§ Directions
Images within the entries are to be omitted; the remainder must be reproduced exactly.

§ The data

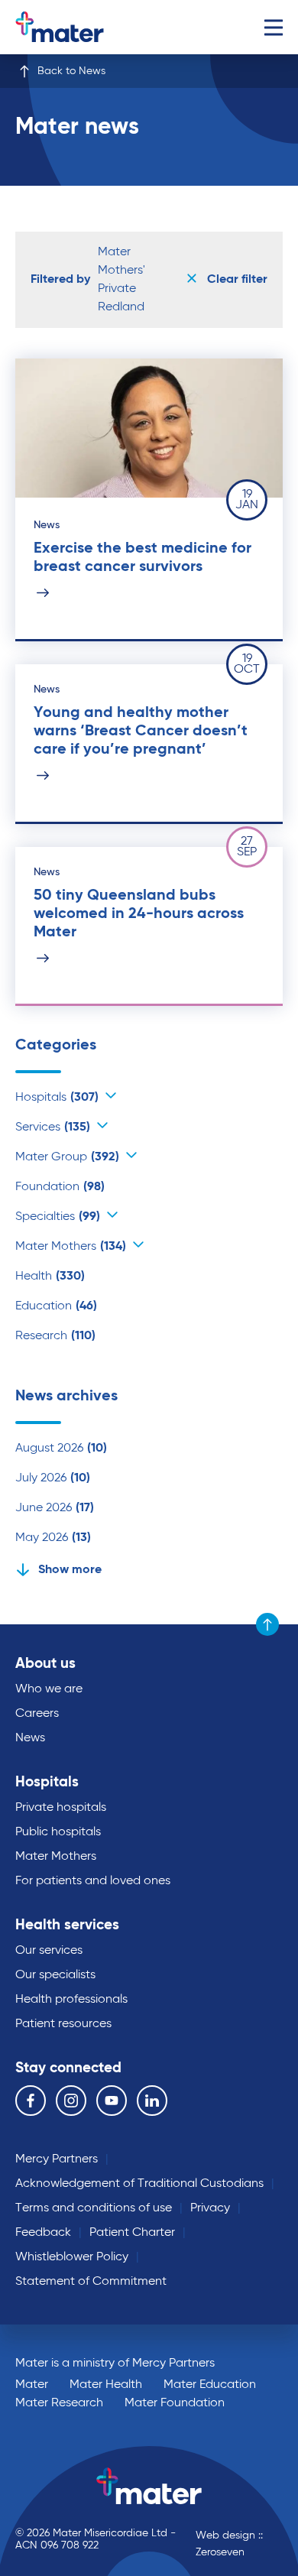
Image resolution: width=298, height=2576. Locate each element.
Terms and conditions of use (93, 2208)
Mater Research (59, 2403)
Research (55, 1336)
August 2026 (61, 1448)
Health (50, 1276)
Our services (49, 1951)
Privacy (210, 2208)
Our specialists (55, 1975)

§ Solution below
Image resolution: width=298, height=2576. Locate each element.
Terms and conditions of use (93, 2208)
Mater Research (59, 2403)
Research (55, 1336)
August 2026 (61, 1448)
Health (50, 1276)
Our services (49, 1951)
Privacy (210, 2208)
Our specialists (55, 1975)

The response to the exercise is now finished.